29 octubre 2009 | EN | 中文

Technology transfer has not happened fast enough to help mitigate climate change

Flickr/ishmatt

[NEW DELHI] The notion that climate technology cannot be transferred to a developing country unless it has strong intellectual property laws — a cherished belief among developed countries — has been called into question by a new study. 

Five Asian research institutes collaborated to evaluate the domestic status and transfer of three key mitigation technologies — clean coal, solar power and biofuels — to China, India, Indonesia, Malaysia and Thailand.

Preliminary results presented in New Delhi last week (21 October) show that developed countries' argument that strong patent laws in developing countries ease technology transfer "does not hold water", said Amir Hisham Hashim, of the department of electrical power at Tenaga National University  in Malaysia, a partner in the study.

For example, Malaysia has a strong IPR regime, is a member of the World Trade Organization (WTO) and has signed the Agreement on Trade Related Intellectual Property Rights (TRIPS), under which members of the WTO agreed to a minimum standard of IP laws. But the country has benefited little from the transfer of clean technologies, said Hashim.

Indonesia, too, has had a similar experience, said Retno Gumilang Dewi, a researcher at the Bandung Institute of Technology, another study partner.

Lack of transfer could be for practical reasons. The study cites several instances when technology transfers broke down. A clean coal technology demonstration project in China was scrapped because Chinese companies failed to obtain technology due to high costs and patent holders' reluctance to transfer the key technologies.

Strong IPR regimes could even hinder developing countries' access to technology, argued Dewi.

If a developing country is able to uphold patent law, patents are often held by foreign investors or corporations, she said. Monopoly rights held by such corporations stifle local research by preventing local firms from adapting technology to local needs, she told the meeting.

Although the need for technology transfer has been repeatedly stressed in various UN climate change documents and negotiations, it has not taken place at a scale large enough to help stall climate change, observed participants at the meeting.

The bottleneck lies in developed and developing countries' differing views, they said. Rich countries focus on regulatory measures while developing countries prefer collaborations that help them adapt technology to meet local needs and assist with paying licence fees to use technology.

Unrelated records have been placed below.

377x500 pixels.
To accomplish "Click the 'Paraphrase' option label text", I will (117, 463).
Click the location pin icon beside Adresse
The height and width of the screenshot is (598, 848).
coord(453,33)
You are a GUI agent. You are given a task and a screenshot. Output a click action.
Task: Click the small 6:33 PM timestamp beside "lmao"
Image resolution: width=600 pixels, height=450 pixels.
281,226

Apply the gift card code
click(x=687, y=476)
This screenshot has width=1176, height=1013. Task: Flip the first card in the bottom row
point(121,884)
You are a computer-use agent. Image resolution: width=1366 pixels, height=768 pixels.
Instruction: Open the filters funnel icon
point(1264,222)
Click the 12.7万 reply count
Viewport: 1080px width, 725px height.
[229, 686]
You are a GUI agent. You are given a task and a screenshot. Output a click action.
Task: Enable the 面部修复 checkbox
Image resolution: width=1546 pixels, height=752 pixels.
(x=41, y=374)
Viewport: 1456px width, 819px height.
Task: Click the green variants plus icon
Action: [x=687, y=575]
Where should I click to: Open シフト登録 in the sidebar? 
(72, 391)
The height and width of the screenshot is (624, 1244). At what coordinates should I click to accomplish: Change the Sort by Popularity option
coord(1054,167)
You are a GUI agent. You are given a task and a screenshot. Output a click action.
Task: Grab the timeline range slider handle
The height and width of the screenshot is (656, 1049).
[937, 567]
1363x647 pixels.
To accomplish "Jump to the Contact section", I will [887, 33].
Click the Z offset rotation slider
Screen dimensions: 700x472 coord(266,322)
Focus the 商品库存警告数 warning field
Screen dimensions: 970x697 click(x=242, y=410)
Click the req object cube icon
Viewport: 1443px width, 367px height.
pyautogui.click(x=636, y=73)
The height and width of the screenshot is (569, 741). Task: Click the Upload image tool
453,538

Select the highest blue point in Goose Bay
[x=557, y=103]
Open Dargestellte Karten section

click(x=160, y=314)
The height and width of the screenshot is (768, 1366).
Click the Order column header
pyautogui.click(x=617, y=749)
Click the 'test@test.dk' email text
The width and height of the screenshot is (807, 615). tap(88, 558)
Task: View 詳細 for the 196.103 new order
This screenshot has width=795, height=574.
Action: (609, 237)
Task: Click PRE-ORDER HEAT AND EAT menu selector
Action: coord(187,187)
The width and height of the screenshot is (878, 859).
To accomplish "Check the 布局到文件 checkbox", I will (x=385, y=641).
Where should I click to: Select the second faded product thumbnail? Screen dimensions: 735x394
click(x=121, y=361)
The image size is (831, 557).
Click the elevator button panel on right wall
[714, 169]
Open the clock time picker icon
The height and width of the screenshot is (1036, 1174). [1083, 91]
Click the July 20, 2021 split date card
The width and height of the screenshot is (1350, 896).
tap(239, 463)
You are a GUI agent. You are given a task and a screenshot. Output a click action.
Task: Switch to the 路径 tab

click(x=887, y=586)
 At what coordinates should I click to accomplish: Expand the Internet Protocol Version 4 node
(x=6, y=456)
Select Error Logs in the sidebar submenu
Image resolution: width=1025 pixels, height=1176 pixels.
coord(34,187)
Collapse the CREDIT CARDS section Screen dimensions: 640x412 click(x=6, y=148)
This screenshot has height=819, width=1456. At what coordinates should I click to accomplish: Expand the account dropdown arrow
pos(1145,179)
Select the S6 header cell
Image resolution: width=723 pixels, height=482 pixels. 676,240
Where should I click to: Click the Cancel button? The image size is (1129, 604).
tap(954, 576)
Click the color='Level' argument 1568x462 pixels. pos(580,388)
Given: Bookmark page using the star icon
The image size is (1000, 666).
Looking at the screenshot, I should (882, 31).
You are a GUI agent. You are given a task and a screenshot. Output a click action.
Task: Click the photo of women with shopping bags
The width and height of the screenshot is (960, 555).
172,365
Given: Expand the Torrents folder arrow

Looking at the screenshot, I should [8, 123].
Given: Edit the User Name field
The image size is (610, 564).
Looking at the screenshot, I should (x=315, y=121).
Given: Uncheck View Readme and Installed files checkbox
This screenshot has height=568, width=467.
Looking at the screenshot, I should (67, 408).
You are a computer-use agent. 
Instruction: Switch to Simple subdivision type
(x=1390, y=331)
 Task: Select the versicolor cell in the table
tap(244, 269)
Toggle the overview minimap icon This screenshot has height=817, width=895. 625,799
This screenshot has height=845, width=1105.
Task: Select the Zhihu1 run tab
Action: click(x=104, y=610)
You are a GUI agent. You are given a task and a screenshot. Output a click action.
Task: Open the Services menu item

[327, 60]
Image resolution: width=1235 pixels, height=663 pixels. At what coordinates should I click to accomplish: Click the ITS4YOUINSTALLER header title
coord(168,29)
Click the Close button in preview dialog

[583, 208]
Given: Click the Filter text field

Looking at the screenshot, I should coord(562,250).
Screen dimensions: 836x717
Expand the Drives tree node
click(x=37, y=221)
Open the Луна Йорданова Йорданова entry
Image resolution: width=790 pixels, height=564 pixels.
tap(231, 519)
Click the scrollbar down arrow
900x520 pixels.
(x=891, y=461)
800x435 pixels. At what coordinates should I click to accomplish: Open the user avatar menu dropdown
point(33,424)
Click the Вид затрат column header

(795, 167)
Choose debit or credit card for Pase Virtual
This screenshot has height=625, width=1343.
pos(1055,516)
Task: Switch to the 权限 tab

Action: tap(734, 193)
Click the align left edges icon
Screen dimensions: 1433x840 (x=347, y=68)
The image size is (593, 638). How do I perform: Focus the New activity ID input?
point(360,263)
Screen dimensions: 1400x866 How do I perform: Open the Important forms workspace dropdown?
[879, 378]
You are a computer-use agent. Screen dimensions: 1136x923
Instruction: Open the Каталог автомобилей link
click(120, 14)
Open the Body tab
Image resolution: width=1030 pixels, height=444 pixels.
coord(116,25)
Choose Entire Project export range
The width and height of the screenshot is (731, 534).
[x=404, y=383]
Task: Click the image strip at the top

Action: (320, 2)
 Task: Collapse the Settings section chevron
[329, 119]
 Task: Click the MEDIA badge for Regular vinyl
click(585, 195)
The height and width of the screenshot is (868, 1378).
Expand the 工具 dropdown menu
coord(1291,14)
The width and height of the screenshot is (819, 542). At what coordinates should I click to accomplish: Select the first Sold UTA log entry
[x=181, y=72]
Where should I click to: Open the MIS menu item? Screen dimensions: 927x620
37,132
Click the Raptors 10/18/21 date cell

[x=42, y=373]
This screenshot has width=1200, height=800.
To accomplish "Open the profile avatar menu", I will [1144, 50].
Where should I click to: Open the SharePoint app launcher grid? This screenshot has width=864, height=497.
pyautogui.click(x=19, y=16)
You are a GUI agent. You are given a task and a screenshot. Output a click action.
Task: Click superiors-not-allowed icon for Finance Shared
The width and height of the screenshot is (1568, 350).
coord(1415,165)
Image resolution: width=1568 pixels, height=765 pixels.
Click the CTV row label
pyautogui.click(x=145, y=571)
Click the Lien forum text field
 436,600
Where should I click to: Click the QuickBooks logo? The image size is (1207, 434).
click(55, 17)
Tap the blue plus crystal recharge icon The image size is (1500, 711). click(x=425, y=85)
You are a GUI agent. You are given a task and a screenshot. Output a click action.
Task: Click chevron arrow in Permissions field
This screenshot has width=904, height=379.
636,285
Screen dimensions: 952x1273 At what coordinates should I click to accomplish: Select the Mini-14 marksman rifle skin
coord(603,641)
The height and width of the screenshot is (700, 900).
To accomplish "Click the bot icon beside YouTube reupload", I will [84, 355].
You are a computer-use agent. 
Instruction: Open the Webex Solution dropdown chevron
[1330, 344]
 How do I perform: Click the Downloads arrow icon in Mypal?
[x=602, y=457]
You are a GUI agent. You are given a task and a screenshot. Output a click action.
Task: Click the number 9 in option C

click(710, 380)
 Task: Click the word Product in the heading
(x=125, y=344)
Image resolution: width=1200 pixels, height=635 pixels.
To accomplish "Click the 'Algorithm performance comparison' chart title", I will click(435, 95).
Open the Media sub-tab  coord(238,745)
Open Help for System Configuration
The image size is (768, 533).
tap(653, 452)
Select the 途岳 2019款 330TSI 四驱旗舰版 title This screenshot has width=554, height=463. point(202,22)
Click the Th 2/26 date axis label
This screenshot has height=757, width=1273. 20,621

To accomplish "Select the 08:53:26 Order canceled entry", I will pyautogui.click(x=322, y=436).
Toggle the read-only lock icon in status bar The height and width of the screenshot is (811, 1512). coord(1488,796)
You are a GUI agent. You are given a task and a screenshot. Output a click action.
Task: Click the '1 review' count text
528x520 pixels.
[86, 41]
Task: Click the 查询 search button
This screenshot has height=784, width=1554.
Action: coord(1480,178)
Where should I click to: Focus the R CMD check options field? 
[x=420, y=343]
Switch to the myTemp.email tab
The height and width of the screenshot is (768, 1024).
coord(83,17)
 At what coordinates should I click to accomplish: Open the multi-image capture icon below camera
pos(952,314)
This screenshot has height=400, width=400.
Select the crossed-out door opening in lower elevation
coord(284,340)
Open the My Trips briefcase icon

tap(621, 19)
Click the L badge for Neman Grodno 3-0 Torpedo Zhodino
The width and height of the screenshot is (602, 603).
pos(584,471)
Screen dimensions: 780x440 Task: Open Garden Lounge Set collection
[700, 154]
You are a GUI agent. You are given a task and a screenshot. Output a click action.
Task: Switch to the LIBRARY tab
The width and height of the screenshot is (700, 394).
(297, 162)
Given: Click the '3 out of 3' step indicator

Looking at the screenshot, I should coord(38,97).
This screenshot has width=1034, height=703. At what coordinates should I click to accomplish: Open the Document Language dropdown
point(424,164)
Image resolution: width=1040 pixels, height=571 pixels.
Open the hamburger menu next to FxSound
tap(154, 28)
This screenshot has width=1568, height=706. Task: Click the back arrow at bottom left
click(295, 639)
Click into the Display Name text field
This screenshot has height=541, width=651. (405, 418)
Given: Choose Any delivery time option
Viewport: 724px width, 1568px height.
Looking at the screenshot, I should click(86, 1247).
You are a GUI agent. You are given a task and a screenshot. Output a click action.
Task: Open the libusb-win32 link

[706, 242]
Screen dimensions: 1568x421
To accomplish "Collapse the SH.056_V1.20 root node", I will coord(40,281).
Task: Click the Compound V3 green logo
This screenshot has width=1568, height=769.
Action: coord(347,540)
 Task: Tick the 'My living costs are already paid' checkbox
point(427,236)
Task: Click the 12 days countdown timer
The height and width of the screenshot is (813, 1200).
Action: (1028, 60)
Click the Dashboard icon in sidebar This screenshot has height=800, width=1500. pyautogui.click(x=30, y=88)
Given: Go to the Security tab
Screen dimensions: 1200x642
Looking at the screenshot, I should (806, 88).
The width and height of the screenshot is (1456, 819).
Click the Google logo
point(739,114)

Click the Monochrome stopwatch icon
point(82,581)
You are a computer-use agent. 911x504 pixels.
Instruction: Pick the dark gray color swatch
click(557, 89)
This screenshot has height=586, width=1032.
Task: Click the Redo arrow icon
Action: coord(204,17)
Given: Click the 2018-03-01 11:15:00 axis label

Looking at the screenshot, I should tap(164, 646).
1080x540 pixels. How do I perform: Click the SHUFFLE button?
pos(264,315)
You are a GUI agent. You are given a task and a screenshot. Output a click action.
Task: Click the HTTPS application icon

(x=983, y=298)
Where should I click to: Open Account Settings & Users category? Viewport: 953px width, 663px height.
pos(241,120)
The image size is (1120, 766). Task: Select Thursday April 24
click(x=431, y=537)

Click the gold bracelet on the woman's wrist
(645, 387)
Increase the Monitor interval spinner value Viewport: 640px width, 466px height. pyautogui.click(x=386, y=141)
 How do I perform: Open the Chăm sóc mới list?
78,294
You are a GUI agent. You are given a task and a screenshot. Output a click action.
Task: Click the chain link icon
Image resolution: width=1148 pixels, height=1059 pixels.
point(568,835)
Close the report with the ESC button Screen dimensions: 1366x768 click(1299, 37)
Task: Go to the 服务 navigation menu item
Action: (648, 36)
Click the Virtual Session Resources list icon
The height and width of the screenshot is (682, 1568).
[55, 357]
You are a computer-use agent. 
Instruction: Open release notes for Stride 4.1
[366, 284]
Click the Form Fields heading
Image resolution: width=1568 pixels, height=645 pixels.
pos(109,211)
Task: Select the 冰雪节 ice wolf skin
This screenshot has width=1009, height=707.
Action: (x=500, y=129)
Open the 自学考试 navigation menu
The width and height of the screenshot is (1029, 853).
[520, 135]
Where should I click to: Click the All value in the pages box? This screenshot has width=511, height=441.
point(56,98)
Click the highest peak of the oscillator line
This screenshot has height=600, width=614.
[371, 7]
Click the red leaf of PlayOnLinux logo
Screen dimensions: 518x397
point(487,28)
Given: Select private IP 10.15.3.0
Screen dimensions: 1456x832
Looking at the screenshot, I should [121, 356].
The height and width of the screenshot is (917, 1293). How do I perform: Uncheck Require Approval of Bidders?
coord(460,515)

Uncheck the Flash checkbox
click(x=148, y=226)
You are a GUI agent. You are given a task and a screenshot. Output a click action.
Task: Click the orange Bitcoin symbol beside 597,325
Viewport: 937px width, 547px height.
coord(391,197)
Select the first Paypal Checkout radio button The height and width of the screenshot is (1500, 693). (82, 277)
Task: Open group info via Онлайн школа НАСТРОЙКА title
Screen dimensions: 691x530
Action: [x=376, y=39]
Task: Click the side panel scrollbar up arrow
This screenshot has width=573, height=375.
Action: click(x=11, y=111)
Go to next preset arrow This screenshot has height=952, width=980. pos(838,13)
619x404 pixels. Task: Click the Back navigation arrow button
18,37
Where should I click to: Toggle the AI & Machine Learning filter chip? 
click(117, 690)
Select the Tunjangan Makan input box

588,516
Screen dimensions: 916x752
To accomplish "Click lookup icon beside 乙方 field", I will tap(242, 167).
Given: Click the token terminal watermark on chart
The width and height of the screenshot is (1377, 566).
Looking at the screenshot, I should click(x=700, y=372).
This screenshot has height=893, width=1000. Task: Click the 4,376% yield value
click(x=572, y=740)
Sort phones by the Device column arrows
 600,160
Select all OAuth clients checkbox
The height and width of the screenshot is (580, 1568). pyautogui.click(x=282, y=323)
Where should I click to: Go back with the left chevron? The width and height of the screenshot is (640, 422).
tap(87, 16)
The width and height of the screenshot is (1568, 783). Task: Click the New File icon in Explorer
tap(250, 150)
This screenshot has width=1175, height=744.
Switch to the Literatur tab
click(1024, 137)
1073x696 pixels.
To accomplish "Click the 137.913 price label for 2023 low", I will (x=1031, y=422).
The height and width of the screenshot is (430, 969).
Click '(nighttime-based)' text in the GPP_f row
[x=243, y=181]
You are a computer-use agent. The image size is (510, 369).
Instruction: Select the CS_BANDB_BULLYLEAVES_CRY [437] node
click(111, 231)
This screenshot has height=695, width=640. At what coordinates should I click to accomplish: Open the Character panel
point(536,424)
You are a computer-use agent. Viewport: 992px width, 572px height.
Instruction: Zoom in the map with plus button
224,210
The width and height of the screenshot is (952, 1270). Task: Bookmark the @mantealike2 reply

The report recommends that, because TRIPs allows individual countries to decide when to issue a 'compulsory licence' to override a patent on a product in a national emergency, "it would be worthwhile to have a declaration recognising climate change as a national emergency and climate change mitigation as a public good".

Other study partners include the Energy Research Institute (ERI), China; the Energy Research Institute (TERI), India; and Thailand Environment Institute (TEI).